Dans la nuit 31 octobre 2015, alors que le groupe de hard-rock roumain « Goodbye To Gravity » se produit sur la scène du Club Colectiv, une boite de nuit de Bucarest, un incendie se déclare – les effets pyrotechniques du show enflamment le plafond acoustique de mousse de l’établissement, le feu se propage rapidement et produit des fumées hautement toxiques. L’évacuation est chaotique et le bilan très lourd : 64 morts (27 ce soir-là, 37 autres succomberont à leurs blessures) et près de 200 blessés.
Ce soir-là, Alin assiste au concert, ce jeune critique musical est un habitué du Colectiv. Grand amateur de musique live, il a assisté à plus de 250 concerts en 2015, dont la plupart dans cette discothèque du centre de Bucarest. Arrivé après le début du concert, il réussira à sortir rapidement du club : « j’ai eu de la chance, certains de mes amis ont été gravement blessés et sont toujours en convalescence, d’autres sont décédés ».
Dès le lendemain de la tragédie, la foule a rendu hommage aux victimes lors d’une marche allant de la place de l’Université à la discothèque. « C’est toujours de la Piața Universității que partent les manifestations, c’est le km 0 de Bucarest ». Très vite, on apprend que le Colectiv n’avait pas obtenu les autorisations nécessaires pour organiser le concert ainsi que le spectacle pyrotechnique à l’origine de l’incendie. Les gérants du club se seraient « arrangés » avec les autorités locales pour que celles-ci ne soient pas trop regardantes sur les conditions de sécurité dans la discothèque. Dans la rue, l’hommage aux victimes se transforme en mouvement de protestation dès la nuit tombée. Encore sous le choc des événements de la veille, Alin ne participe pas à la manifestation. Il ne ressortira que quelques jours plus tard, le 5 novembre : « Je portais un masque de V et un drapeau de la Roumanie. J’étais un peu déboussolé, j’ai pris part au rassemblement mais j’ai marché en silence ».
Un manque d’unité
Les manifestants sont majoritairement des jeunes, ils réclament un changement de politique. Il faut noter que la Roumanie ne cesse de lutter contre la corruption, toujours bien présente, depuis la chute du régime communiste. Le mouvement pousse donc le Premier ministre Victor Ponta, en sursis depuis plusieurs mois en raison de ses déboires avec la justice, à présenter la démission de son gouvernement le 4 novembre. « Les gens ne s’attendaient pas à ce qu’il démissionne aussi rapidement, et pour cette raison le mouvement s’est très vite essoufflé ». Pour Alin, cet essoufflement est surtout dû au manque de cohésion des manifestants : « les gens manifestaient pour tout et n’importe quoi : certains étaient en colère après l’incendie du Colectiv, d’autres à cause du niveau de vie qui reste bas, etc. Il n’y avait pas d’unité ».
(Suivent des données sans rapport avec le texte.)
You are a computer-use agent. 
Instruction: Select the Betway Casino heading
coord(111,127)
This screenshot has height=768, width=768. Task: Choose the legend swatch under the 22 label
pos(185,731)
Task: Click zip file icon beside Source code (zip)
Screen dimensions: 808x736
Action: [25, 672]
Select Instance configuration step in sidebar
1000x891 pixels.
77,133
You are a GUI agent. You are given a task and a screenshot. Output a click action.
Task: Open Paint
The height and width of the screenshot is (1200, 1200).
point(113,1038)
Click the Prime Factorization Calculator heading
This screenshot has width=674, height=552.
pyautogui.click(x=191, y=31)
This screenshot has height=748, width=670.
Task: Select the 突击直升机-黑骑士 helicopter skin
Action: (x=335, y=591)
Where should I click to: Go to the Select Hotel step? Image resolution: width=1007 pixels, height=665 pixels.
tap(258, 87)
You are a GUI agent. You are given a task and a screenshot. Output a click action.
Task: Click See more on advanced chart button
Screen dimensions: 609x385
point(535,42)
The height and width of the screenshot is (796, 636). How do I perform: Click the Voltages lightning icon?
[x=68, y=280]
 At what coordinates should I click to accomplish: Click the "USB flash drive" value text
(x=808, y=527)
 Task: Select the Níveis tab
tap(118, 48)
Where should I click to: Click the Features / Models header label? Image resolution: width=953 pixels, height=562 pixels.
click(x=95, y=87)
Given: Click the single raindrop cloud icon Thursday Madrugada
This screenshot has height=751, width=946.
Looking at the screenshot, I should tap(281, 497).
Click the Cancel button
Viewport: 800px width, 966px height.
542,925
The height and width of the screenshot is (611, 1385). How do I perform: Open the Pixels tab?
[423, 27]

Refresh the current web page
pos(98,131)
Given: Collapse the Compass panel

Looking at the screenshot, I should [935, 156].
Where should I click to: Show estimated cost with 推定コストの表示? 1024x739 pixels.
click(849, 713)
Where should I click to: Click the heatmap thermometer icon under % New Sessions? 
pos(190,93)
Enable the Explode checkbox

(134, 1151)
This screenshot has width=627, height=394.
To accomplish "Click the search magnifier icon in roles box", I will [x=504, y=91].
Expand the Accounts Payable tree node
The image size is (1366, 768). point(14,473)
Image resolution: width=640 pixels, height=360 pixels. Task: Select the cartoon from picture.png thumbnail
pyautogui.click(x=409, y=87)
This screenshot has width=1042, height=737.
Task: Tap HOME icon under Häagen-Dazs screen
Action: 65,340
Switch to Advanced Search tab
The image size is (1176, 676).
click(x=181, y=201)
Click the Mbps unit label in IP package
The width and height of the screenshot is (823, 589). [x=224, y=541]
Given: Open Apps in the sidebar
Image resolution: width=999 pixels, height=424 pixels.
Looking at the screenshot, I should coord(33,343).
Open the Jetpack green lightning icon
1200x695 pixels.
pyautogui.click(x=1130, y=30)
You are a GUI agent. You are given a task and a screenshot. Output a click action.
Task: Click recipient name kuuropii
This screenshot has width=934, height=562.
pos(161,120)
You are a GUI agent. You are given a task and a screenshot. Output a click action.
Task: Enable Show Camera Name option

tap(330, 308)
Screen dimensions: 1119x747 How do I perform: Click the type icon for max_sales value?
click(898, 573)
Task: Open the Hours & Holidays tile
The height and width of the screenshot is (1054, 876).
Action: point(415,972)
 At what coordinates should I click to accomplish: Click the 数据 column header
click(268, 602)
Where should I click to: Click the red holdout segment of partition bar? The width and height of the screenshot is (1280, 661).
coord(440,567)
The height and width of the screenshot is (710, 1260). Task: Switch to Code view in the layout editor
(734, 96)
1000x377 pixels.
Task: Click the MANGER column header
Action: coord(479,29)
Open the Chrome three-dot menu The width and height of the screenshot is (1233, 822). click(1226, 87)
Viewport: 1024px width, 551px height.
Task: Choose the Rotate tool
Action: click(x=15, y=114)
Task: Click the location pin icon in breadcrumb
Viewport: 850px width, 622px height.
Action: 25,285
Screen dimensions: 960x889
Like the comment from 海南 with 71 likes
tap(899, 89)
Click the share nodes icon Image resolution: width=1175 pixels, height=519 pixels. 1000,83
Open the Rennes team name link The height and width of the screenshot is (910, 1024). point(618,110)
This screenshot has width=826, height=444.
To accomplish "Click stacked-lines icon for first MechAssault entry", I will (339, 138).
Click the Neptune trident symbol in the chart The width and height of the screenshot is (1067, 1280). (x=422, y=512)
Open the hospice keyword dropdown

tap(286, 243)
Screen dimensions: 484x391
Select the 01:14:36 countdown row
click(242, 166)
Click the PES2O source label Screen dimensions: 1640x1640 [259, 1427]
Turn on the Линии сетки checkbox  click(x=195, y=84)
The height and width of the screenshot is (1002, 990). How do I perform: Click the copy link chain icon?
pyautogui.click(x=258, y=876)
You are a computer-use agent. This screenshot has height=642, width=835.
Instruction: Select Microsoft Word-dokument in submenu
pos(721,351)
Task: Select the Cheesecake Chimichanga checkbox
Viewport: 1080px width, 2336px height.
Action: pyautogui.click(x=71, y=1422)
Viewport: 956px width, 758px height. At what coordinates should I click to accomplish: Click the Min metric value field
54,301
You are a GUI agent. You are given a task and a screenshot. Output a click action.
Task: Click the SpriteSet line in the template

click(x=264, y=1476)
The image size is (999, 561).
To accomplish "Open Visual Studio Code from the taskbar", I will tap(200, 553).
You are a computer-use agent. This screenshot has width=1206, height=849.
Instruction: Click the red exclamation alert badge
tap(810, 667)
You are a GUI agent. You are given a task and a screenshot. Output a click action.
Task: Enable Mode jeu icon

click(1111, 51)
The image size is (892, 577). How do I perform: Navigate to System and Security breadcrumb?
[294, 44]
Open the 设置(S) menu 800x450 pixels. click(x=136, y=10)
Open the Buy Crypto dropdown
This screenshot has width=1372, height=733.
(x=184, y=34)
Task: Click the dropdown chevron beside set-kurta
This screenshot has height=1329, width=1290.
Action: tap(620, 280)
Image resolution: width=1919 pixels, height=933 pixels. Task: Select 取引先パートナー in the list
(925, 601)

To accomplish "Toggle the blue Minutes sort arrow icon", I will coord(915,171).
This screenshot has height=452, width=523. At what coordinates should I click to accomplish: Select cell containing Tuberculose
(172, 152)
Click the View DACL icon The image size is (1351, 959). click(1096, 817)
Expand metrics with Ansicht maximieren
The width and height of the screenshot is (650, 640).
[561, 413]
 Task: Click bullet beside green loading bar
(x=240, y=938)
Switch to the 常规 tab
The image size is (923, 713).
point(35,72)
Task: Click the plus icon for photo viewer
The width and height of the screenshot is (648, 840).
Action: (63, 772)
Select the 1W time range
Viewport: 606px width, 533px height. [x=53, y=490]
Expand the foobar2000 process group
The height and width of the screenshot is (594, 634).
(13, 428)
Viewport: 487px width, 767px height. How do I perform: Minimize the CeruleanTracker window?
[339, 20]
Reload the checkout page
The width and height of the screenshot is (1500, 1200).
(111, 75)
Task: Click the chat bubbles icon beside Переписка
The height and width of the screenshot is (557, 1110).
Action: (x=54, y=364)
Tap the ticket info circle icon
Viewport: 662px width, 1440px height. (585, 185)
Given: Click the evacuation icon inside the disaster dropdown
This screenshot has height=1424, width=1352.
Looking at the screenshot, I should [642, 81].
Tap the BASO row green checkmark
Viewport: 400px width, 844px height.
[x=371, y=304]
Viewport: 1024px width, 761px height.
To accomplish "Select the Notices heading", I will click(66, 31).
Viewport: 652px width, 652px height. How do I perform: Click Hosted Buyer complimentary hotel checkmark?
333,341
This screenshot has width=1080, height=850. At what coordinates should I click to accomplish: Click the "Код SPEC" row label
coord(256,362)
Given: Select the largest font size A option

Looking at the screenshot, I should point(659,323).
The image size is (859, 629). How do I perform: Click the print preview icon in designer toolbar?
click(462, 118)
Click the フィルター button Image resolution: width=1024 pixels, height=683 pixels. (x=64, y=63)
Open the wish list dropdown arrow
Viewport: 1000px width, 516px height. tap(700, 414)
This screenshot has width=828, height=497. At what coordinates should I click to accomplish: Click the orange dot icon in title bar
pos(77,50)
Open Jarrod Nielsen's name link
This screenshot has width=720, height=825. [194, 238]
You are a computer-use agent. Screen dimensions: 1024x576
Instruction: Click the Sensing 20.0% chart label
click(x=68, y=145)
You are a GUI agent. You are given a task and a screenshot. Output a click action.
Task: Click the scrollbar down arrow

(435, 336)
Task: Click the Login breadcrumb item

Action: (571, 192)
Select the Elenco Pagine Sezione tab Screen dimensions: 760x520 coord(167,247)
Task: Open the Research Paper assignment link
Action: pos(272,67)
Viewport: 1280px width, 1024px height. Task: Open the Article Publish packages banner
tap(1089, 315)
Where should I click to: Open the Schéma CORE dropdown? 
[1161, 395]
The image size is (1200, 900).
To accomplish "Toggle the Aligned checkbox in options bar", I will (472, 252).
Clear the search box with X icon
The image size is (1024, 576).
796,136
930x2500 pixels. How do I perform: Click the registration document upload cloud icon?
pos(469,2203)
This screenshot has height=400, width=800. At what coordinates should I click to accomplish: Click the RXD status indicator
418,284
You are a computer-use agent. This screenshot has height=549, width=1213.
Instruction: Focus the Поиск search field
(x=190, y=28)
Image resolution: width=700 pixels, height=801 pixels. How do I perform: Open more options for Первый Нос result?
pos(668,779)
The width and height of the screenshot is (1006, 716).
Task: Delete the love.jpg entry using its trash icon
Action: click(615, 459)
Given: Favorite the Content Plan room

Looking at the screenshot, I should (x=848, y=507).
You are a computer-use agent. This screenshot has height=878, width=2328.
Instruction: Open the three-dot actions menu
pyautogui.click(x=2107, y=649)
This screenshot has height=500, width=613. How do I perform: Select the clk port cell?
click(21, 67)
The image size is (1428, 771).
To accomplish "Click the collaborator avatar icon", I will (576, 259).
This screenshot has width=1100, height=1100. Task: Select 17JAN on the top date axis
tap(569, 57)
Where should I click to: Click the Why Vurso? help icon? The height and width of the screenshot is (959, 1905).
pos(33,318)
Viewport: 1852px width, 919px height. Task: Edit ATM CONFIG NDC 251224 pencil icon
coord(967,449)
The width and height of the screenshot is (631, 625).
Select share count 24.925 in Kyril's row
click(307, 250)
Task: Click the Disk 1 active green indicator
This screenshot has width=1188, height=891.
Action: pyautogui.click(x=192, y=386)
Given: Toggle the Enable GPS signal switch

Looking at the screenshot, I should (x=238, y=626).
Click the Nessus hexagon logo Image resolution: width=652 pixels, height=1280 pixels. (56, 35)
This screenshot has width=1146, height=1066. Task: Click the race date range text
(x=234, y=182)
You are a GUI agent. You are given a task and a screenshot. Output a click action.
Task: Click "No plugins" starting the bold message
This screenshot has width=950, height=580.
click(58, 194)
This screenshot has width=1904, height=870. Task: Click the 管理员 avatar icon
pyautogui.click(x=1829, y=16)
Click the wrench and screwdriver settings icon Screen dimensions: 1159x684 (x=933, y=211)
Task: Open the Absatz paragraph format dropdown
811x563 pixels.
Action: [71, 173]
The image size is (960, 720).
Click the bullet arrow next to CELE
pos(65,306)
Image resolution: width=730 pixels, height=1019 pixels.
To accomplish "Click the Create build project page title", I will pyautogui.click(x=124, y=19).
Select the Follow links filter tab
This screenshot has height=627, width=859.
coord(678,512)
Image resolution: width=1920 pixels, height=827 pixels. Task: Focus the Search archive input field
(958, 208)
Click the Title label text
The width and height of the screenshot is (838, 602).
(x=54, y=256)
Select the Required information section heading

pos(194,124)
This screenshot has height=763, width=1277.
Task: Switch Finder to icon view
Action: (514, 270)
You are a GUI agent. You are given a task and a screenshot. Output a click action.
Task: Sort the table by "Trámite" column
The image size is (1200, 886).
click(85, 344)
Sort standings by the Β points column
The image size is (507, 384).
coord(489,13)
« Je ne suis pas du genre ‘activiste’ »
Alin est plus un habitué des festivals que des manifestations : « je ne m’intéresse pas trop à la politique, j’essaye juste de respecter les lois, Je ne sais pas si je participerai à d’autres manifestations dans le futur, cela dépendra de la revendication et de l’unité du mouvement, mais je ne suis pas du genre ‘activiste’ ».
Depuis la démission du gouvernement début novembre, la Roumanie est encore conduite par un gouvernement de transition. « Nous voulions du changement mais en fin de compte les politiciens sont tous les mêmes ». Un sentiment de résignation gagne de plus en plus de jeunes. Mais si une partie de la jeunesse roumaine considère que leur pays ne leur offre pas assez de perspectives d’avenir, Alin n’est pas de cet avis : « il ne faut pas être pessimiste, il y a des opportunités, il faut juste les saisir ».